**TASK INSTRUCTIONS**
Of all the lines below, output only those starting at the one with "Click the System" and ending at the one with "Click the Ask", both ends included, exactly as written.

═══

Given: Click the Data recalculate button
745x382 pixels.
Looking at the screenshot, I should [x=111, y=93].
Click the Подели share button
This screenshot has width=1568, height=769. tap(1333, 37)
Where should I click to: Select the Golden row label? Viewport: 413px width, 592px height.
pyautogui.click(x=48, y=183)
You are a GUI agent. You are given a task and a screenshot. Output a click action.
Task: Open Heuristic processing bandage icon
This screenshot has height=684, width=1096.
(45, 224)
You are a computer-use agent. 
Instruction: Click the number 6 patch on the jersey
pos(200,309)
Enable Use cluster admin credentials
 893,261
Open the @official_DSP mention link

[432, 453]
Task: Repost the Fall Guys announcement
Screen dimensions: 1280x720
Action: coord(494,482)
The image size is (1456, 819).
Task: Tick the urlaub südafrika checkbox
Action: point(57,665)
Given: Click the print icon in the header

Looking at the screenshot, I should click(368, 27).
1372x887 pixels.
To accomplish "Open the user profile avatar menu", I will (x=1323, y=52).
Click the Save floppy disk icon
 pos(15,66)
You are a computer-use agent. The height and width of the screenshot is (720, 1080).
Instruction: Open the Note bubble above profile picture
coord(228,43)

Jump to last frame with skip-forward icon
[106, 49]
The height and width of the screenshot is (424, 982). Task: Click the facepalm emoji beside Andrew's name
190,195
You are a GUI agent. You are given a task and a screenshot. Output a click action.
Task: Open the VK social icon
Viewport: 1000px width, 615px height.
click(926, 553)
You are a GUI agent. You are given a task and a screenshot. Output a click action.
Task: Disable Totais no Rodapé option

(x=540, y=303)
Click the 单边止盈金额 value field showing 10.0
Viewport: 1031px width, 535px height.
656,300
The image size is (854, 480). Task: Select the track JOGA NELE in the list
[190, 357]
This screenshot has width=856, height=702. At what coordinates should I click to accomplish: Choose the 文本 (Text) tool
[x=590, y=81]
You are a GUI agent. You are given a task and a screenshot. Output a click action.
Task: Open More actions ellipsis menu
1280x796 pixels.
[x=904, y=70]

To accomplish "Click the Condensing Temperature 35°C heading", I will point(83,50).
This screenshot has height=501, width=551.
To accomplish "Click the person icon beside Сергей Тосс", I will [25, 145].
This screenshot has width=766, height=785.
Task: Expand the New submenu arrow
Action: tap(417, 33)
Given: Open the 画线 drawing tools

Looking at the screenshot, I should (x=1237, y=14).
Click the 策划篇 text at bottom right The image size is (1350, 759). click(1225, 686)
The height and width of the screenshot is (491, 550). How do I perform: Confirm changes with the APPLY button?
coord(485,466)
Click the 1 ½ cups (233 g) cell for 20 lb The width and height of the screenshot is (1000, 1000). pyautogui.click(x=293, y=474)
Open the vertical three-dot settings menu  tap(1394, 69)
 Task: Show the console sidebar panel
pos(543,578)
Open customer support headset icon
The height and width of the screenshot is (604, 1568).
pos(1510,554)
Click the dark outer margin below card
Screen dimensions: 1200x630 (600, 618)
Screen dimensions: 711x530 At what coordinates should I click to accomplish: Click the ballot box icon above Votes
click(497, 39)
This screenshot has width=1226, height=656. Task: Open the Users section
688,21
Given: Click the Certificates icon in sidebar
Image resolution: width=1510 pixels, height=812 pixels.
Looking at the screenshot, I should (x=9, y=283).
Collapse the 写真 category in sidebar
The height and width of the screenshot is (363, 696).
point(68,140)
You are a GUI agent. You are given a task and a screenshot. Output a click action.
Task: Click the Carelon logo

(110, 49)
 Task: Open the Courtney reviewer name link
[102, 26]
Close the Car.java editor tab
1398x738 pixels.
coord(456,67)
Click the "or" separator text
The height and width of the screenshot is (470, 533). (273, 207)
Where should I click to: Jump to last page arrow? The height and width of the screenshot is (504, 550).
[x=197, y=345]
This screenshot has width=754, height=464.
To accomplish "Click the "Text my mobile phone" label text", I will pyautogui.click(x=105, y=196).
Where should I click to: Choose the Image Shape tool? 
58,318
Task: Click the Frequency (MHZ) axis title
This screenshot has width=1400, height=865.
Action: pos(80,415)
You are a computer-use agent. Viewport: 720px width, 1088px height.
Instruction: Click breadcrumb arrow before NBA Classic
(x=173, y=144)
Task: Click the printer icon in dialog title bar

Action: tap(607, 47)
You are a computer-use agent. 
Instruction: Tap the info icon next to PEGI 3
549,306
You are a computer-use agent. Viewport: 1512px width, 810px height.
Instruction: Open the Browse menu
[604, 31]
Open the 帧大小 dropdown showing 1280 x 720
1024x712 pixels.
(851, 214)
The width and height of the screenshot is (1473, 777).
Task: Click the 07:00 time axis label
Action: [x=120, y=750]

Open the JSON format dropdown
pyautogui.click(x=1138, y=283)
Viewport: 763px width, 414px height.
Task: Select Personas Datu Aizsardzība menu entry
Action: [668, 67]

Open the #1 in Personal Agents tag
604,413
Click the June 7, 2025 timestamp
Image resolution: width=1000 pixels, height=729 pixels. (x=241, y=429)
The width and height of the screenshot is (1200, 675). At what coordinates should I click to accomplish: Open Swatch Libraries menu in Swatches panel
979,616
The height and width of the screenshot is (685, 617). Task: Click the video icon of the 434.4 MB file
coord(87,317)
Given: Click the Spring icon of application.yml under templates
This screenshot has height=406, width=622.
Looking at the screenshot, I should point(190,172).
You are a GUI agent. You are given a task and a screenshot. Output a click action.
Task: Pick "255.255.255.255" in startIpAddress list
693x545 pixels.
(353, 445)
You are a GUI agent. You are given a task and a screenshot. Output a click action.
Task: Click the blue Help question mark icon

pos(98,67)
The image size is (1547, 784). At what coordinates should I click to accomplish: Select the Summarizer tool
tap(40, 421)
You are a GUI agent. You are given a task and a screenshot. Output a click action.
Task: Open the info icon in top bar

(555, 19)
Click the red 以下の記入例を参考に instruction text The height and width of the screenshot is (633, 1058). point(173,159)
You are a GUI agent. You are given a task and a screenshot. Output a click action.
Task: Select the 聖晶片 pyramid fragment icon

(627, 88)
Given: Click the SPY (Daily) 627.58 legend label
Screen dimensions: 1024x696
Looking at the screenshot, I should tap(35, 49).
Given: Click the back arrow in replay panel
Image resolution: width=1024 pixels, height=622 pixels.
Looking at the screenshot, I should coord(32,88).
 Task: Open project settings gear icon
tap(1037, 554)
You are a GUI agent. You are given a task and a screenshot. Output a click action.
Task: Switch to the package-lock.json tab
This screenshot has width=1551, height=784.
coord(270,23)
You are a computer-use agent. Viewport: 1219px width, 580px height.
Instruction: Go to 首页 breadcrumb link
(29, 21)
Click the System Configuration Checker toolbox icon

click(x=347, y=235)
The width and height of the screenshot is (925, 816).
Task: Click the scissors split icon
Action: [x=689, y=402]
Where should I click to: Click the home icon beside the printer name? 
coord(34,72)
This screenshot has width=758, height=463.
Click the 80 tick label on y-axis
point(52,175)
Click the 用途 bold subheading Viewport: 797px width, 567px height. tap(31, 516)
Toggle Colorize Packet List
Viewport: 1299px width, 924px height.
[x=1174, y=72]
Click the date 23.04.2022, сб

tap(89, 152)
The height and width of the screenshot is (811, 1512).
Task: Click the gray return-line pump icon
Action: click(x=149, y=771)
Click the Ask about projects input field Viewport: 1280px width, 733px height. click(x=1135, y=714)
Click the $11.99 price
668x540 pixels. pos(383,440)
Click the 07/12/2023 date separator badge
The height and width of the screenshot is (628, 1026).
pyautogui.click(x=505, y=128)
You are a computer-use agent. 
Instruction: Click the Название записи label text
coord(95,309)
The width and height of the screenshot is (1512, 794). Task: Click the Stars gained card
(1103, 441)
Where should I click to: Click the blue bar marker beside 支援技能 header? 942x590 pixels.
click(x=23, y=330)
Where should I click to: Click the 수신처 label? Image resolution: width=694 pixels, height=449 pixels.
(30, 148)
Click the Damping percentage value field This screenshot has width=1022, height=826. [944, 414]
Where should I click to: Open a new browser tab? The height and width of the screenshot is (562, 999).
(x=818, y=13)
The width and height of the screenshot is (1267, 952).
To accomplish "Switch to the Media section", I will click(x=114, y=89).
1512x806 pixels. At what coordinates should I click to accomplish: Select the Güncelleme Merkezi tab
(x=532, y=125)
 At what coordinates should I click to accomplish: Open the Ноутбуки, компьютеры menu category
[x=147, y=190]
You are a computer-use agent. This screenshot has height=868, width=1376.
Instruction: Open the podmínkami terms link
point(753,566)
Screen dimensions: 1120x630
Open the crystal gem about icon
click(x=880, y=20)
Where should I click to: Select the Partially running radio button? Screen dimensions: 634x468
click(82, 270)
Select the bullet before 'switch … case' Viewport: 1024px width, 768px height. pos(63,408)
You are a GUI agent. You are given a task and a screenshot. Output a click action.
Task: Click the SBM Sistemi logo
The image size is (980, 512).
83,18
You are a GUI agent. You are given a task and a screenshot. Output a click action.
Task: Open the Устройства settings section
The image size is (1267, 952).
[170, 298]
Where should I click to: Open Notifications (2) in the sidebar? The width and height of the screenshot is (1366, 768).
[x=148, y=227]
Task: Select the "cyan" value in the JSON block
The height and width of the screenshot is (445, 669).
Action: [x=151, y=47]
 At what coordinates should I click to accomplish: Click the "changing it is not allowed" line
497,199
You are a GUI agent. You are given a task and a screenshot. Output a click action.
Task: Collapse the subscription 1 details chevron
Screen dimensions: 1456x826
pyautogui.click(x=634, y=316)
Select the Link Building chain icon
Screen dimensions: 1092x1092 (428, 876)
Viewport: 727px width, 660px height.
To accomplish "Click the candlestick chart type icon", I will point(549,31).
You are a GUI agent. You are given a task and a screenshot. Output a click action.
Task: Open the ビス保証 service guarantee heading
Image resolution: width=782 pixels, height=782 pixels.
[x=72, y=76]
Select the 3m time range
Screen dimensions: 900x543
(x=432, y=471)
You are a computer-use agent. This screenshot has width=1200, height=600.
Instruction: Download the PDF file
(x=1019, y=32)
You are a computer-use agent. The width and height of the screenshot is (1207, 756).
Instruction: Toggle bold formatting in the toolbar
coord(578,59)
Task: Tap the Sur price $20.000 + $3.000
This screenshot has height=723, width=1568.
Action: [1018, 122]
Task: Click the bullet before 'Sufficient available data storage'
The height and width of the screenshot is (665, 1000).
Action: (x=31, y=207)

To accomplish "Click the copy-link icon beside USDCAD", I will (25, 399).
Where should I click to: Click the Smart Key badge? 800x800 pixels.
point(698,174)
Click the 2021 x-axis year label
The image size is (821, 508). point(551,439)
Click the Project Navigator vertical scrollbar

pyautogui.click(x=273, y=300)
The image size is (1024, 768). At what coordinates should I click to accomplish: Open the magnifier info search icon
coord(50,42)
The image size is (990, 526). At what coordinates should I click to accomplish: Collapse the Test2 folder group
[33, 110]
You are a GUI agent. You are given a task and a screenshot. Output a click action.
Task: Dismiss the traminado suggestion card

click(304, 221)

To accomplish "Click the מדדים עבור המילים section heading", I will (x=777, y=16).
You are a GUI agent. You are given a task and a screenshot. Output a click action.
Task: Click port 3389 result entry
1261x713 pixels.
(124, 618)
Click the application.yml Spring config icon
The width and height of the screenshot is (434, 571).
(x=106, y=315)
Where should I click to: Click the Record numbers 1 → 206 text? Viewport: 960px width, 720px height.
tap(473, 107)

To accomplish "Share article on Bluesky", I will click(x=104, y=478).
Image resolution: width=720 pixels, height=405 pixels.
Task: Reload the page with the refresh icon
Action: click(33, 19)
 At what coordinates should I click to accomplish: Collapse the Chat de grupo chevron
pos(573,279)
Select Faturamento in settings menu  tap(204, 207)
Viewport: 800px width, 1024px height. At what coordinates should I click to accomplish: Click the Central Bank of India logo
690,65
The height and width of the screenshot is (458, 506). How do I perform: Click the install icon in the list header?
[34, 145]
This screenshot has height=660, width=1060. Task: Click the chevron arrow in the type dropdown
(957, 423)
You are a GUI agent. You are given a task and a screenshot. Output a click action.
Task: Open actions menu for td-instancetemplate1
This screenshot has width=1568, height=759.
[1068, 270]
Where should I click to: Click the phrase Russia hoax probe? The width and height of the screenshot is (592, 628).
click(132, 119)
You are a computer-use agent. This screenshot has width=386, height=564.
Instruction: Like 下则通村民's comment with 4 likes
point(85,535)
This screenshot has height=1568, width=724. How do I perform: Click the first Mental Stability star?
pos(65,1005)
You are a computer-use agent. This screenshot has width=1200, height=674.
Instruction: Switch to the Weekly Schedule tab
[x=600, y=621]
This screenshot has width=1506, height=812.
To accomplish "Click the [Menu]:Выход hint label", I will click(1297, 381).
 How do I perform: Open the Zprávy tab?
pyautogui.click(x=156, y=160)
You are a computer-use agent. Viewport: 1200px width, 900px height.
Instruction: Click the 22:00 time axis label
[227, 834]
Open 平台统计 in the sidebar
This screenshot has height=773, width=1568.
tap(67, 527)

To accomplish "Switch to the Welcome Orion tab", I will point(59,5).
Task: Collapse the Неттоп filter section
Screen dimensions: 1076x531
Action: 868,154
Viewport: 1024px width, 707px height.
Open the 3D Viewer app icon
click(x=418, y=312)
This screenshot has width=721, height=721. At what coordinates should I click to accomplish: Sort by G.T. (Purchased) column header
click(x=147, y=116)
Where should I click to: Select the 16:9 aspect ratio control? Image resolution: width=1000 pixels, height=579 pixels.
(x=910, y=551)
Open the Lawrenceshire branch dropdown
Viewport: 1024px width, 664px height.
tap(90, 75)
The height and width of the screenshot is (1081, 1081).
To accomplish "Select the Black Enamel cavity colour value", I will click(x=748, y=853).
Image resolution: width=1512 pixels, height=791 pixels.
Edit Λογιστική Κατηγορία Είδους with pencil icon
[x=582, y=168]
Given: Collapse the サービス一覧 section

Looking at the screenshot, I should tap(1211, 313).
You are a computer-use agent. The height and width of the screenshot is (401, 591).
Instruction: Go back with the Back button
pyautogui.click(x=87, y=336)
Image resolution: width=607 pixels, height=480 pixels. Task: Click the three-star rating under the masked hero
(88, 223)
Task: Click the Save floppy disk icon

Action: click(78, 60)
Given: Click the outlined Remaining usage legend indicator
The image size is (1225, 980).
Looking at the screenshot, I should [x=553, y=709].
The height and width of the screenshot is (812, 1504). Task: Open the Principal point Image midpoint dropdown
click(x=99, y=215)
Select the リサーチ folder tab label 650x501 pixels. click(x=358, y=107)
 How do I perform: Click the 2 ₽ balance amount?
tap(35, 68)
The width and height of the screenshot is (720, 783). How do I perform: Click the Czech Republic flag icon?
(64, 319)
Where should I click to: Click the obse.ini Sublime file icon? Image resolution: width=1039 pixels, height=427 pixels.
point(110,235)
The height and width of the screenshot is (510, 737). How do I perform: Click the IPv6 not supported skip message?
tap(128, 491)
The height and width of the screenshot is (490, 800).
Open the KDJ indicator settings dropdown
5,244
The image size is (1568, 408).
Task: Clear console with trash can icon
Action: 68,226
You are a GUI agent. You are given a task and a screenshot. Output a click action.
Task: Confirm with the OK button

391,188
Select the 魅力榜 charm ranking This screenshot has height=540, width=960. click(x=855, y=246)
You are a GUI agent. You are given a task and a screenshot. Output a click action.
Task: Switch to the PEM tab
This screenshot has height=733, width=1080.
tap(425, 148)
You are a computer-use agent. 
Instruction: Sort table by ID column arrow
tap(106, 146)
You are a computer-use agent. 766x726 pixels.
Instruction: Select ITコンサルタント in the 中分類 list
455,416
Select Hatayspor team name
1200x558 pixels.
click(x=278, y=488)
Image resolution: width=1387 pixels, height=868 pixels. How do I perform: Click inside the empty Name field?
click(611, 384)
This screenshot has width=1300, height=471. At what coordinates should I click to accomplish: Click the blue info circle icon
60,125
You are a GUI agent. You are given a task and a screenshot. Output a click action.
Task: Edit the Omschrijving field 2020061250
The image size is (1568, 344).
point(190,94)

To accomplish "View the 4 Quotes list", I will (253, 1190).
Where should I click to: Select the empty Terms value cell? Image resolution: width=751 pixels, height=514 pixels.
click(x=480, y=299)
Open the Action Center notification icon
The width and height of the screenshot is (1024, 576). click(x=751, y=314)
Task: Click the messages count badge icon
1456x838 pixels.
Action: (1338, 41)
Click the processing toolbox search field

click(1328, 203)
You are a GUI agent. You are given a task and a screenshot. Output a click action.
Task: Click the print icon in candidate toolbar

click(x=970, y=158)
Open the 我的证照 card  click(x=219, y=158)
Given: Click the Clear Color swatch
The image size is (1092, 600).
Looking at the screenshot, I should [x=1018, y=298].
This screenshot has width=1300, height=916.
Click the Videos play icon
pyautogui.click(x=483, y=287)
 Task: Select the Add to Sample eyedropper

═══

**PROBLEM SOLUTION**
Click the System Configuration Checker toolbox icon

click(x=347, y=235)
The width and height of the screenshot is (925, 816).
Task: Click the scissors split icon
Action: [x=689, y=402]
Where should I click to: Click the home icon beside the printer name? 
coord(34,72)
This screenshot has width=758, height=463.
Click the 80 tick label on y-axis
point(52,175)
Click the 用途 bold subheading Viewport: 797px width, 567px height. tap(31, 516)
Toggle Colorize Packet List
Viewport: 1299px width, 924px height.
[x=1174, y=72]
Click the date 23.04.2022, сб

tap(89, 152)
The height and width of the screenshot is (811, 1512).
Task: Click the gray return-line pump icon
Action: click(x=149, y=771)
Click the Ask about projects input field Viewport: 1280px width, 733px height. click(x=1135, y=714)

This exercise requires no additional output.